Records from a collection
"""
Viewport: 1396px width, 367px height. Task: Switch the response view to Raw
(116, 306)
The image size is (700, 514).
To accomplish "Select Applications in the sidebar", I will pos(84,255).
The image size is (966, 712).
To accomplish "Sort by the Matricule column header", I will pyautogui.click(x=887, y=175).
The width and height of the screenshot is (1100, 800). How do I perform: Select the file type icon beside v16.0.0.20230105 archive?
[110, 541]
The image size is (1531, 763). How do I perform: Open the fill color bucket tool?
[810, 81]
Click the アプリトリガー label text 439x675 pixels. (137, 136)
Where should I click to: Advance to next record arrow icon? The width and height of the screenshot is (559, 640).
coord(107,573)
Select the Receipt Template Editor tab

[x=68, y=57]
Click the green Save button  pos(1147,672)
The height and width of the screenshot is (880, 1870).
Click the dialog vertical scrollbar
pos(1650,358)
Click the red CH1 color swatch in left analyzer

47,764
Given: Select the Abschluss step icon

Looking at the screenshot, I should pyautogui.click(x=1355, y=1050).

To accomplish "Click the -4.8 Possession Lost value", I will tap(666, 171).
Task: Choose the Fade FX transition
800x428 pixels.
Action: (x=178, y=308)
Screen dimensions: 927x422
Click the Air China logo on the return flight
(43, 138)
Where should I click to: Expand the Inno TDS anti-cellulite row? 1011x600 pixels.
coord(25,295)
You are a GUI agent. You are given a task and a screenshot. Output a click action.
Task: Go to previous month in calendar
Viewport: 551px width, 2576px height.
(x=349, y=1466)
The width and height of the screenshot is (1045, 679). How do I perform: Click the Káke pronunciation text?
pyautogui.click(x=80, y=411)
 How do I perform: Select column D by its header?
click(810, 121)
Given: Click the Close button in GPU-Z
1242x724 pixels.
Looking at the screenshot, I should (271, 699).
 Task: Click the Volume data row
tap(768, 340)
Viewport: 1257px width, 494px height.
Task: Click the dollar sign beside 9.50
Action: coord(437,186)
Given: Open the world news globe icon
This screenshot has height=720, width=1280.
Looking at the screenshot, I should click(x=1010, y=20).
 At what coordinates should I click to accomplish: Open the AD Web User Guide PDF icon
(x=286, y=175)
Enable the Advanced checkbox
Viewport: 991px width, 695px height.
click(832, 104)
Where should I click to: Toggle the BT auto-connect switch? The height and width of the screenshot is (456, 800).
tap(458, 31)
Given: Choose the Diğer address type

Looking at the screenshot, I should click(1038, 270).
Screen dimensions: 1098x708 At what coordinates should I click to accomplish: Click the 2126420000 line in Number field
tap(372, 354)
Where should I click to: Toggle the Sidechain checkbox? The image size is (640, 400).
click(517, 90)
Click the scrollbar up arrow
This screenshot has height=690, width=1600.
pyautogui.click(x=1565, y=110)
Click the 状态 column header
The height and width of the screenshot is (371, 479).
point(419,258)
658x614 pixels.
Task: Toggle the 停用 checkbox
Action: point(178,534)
"""
— SET EXERCISE —
In the stretch from the line containing "will tap(666, 171)." through the line containing "coord(25,295)", change "Fade FX" to "Crossfade" and give those lines again with nothing else altered.

— COMPLETED EXERCISE —
To accomplish "Click the -4.8 Possession Lost value", I will tap(666, 171).
Task: Choose the Crossfade transition
800x428 pixels.
Action: (x=178, y=308)
Screen dimensions: 927x422
Click the Air China logo on the return flight
(43, 138)
Where should I click to: Expand the Inno TDS anti-cellulite row? 1011x600 pixels.
coord(25,295)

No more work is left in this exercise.